-- PROVIDED TEXT --
1. It was the famous Civil War general William Sherman who said, "War is hell." You may not endorse his language, and you might not agree with his theology; but you must admit that Sherman was right. War is a devilish business that originates in the depths of satanic depravity.
III. God calls us to be peacemakers. Third, we need to remind ourselves that the God of peace, who wills peace, calls upon you and me as disciples of Jesus Christ to be peacemakers. We probably are familiar with Matthew 5:9 (NIV) “Blessed are the peacemakers, for they will be called sons of God.” James 3:18 (NIV) Peacemakers who sow in peace raise a harvest of righteousness.
A. "The harvest of righteousness is sewn in peace by those who make peace." However heroic and patriotic soldiers and sailors may be, war requires, as we all know, ghastly violence. War compels men to perform acts that would horrify their hearts and consciences in civilian life. War not only does that, but as I've been pointing out, war produces every kind of unrighteousness. It breathes a harvest of evil.
B. Peace, on the other hand, produces, as James teaches us in this text, a harvest of righteousness. According to James writing under the guidance of the Holy Spirit, peace is like a garden in which peacemakers sow acts of compassion and forgiveness and reconciliation.

-- DATASET ROWS --
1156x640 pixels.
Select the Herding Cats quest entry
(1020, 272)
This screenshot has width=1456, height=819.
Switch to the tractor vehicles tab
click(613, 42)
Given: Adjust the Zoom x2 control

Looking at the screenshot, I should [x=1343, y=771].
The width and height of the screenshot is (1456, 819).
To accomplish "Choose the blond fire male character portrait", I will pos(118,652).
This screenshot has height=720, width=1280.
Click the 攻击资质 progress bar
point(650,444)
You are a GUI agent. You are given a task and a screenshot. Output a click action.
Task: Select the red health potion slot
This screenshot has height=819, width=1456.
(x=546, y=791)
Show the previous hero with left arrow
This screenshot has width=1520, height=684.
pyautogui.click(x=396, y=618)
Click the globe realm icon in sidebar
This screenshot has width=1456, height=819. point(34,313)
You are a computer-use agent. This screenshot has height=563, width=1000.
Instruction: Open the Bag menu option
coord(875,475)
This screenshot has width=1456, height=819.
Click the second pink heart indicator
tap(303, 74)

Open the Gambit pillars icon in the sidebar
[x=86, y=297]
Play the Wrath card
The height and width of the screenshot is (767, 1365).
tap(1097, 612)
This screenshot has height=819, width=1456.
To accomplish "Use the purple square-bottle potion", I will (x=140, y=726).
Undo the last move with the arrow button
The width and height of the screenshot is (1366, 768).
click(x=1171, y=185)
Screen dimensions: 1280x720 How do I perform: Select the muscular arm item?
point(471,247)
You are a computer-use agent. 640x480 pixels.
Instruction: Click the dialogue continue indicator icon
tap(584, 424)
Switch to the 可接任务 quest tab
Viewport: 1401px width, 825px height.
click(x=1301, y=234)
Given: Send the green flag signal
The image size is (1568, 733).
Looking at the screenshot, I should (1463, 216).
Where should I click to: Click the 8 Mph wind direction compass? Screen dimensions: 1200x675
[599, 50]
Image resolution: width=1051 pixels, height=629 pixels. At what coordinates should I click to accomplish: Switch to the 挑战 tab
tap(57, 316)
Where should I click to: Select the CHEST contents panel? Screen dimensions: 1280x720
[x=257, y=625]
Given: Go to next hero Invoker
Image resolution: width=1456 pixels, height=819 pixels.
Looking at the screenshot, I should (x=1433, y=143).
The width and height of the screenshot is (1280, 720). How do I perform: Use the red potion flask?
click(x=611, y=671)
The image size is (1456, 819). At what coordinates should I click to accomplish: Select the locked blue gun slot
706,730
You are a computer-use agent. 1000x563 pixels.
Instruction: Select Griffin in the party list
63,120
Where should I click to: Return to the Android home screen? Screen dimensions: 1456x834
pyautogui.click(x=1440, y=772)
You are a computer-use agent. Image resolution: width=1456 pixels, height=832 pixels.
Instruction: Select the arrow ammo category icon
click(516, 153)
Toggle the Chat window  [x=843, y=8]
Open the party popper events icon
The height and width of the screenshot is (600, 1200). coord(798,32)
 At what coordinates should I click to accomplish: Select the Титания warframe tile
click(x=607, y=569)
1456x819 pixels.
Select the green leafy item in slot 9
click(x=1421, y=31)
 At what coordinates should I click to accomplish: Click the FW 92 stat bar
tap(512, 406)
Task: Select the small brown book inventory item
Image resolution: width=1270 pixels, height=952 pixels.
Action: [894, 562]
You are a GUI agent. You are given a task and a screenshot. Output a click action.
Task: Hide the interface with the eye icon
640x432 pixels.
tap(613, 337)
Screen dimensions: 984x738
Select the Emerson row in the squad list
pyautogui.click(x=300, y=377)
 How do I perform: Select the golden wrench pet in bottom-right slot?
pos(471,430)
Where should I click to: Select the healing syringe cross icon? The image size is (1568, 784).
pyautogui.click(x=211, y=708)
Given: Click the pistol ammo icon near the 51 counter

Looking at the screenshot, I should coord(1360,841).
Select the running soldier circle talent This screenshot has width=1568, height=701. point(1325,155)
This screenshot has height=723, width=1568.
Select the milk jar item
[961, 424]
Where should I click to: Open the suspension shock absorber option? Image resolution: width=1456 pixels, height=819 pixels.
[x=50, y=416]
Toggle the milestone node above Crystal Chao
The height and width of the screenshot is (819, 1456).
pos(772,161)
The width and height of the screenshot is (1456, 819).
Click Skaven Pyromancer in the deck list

-- SET TASK --
Translate this sentence from the passage on war and peace into Spanish: "War compels men to perform acts that would horrify their hearts and consciences in civilian life."

-- COMPLETE ANSWER --
La guerra obliga a los hombres a realizar actos que horrorizarían sus corazones y sus conciencias en la vida civil.